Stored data
----

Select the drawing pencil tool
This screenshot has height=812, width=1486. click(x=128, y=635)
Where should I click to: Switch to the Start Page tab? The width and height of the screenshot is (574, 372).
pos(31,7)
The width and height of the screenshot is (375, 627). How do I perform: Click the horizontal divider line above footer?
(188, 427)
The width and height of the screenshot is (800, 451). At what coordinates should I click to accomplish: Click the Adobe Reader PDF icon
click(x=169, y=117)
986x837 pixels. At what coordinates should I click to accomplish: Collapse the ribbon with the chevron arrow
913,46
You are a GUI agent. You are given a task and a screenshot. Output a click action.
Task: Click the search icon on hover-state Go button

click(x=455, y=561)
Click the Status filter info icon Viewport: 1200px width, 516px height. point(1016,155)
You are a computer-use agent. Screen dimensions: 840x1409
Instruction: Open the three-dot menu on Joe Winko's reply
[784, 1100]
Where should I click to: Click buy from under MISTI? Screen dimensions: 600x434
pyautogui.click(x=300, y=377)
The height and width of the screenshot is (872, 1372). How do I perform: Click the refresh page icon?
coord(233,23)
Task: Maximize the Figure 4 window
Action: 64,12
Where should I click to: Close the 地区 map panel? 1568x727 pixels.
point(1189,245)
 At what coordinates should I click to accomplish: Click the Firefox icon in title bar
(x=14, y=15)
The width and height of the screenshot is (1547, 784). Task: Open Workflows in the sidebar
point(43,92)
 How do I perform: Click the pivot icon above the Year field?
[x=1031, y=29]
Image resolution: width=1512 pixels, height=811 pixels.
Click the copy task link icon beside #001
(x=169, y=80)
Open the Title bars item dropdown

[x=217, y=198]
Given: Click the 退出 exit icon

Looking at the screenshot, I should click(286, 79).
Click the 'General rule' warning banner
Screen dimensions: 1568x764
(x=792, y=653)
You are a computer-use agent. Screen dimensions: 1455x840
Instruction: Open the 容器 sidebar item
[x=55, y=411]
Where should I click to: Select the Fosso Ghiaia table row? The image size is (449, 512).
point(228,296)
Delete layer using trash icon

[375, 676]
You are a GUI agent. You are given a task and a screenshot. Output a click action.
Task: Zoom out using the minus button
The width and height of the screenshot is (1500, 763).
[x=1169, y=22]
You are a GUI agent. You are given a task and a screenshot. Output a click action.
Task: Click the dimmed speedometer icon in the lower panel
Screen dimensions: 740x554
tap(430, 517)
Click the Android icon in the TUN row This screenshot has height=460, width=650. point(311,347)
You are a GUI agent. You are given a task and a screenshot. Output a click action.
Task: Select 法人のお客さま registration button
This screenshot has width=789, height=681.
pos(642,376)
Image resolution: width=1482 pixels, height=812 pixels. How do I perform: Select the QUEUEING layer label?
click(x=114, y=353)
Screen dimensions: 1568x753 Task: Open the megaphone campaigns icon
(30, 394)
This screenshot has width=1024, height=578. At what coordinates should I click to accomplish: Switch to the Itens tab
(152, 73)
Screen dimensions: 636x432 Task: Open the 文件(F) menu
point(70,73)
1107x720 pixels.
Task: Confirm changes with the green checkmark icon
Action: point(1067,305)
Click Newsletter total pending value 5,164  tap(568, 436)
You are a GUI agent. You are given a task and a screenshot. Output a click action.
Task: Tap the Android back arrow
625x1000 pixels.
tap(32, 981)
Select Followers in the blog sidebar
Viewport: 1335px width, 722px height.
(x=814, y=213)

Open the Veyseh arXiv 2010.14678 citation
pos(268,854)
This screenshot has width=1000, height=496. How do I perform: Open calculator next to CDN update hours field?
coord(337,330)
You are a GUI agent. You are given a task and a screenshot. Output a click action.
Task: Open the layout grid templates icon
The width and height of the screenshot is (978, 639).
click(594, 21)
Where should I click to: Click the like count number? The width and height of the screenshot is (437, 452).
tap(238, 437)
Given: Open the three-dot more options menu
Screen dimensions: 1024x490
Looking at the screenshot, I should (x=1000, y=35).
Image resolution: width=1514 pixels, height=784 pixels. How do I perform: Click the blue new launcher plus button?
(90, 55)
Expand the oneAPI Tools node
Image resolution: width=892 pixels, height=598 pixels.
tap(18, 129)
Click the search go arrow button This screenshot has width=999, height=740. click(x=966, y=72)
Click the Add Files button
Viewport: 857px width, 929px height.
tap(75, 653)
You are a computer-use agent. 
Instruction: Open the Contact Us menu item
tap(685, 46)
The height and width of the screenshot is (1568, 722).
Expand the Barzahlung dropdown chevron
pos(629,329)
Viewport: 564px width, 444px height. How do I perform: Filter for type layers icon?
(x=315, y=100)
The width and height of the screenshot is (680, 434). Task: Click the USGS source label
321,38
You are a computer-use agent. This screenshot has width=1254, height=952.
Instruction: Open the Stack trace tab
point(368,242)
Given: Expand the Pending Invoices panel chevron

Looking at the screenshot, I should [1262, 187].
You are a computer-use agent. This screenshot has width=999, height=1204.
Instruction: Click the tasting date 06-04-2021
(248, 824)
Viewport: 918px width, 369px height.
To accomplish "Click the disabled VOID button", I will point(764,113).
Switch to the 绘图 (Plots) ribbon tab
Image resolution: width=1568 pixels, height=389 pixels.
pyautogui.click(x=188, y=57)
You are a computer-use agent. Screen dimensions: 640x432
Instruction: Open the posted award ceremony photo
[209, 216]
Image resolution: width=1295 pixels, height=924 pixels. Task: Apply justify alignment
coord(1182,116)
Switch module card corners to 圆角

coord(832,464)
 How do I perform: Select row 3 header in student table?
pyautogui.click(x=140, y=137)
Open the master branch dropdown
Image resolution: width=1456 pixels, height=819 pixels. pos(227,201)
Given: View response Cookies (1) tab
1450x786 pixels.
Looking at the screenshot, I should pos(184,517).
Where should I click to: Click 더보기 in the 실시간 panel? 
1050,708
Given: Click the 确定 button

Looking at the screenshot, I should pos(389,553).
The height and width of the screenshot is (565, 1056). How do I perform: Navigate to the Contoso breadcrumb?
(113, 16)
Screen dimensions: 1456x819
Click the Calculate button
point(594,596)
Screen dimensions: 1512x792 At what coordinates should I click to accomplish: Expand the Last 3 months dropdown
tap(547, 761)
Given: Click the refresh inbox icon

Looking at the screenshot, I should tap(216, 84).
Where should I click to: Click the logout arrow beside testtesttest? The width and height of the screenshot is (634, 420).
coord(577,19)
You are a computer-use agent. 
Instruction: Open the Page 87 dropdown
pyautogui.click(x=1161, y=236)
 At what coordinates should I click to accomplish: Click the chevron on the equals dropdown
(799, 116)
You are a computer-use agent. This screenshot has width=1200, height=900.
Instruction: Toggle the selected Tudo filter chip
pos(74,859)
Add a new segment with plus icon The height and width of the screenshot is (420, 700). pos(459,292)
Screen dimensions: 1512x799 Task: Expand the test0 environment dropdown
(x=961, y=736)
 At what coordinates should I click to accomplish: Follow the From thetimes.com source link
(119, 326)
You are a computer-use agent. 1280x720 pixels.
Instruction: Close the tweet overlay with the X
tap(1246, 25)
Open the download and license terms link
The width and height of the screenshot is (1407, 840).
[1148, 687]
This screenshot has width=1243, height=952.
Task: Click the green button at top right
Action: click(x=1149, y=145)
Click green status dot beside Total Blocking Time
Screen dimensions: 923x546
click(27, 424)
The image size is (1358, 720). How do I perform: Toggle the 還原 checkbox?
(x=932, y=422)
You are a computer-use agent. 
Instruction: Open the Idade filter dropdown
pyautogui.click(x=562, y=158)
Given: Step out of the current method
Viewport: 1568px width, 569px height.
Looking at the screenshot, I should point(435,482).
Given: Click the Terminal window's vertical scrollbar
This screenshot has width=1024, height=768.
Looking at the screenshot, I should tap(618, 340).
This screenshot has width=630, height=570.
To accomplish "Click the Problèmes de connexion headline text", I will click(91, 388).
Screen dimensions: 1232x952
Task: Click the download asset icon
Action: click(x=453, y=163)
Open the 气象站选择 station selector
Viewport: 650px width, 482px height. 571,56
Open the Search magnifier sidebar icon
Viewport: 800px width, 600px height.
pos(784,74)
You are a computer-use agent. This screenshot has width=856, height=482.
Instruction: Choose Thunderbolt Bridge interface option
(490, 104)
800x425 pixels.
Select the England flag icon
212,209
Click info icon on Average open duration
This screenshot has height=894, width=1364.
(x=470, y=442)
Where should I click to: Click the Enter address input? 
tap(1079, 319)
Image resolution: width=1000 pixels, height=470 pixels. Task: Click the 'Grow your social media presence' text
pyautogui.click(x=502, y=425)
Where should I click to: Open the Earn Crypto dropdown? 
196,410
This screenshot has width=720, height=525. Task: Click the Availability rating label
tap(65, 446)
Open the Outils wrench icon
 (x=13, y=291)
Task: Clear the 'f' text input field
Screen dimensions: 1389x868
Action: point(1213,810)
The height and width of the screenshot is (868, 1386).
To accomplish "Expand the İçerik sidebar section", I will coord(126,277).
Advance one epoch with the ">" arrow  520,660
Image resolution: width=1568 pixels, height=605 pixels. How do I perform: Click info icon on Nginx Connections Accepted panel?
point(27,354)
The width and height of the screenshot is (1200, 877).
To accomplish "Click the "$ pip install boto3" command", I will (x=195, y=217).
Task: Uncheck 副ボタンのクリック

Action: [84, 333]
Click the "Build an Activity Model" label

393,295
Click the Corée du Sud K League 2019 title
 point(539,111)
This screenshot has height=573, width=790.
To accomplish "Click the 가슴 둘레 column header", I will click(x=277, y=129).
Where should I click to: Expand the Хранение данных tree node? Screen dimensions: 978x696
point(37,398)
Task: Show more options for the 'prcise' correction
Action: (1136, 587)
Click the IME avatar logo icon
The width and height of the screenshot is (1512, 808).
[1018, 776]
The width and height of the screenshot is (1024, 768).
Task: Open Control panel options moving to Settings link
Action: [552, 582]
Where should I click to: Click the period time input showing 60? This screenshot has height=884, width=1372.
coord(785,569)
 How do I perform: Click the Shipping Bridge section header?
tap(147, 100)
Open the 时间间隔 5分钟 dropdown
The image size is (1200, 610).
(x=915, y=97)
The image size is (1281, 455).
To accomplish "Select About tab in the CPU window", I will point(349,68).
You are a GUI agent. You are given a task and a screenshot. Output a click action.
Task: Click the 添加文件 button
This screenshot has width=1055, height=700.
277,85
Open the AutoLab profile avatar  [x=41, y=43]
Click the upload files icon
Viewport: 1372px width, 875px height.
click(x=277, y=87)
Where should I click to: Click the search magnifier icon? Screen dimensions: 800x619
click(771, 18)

----

WHAT THE TASK REQUIRES: Copy the stretch of the listing from the line with "Screen dimensions: 636x432" through the line with "tap(18, 129)", both included, keeping every line unchanged.

RESPONSE:
Screen dimensions: 636x432 Task: Open the 文件(F) menu
point(70,73)
1107x720 pixels.
Task: Confirm changes with the green checkmark icon
Action: point(1067,305)
Click Newsletter total pending value 5,164  tap(568, 436)
You are a GUI agent. You are given a task and a screenshot. Output a click action.
Task: Tap the Android back arrow
625x1000 pixels.
tap(32, 981)
Select Followers in the blog sidebar
Viewport: 1335px width, 722px height.
(x=814, y=213)

Open the Veyseh arXiv 2010.14678 citation
pos(268,854)
This screenshot has width=1000, height=496. How do I perform: Open calculator next to CDN update hours field?
coord(337,330)
You are a GUI agent. You are given a task and a screenshot. Output a click action.
Task: Open the layout grid templates icon
The width and height of the screenshot is (978, 639).
click(594, 21)
Where should I click to: Click the like count number? The width and height of the screenshot is (437, 452).
tap(238, 437)
Given: Open the three-dot more options menu
Screen dimensions: 1024x490
Looking at the screenshot, I should (x=1000, y=35).
Image resolution: width=1514 pixels, height=784 pixels. How do I perform: Click the blue new launcher plus button?
(90, 55)
Expand the oneAPI Tools node
Image resolution: width=892 pixels, height=598 pixels.
tap(18, 129)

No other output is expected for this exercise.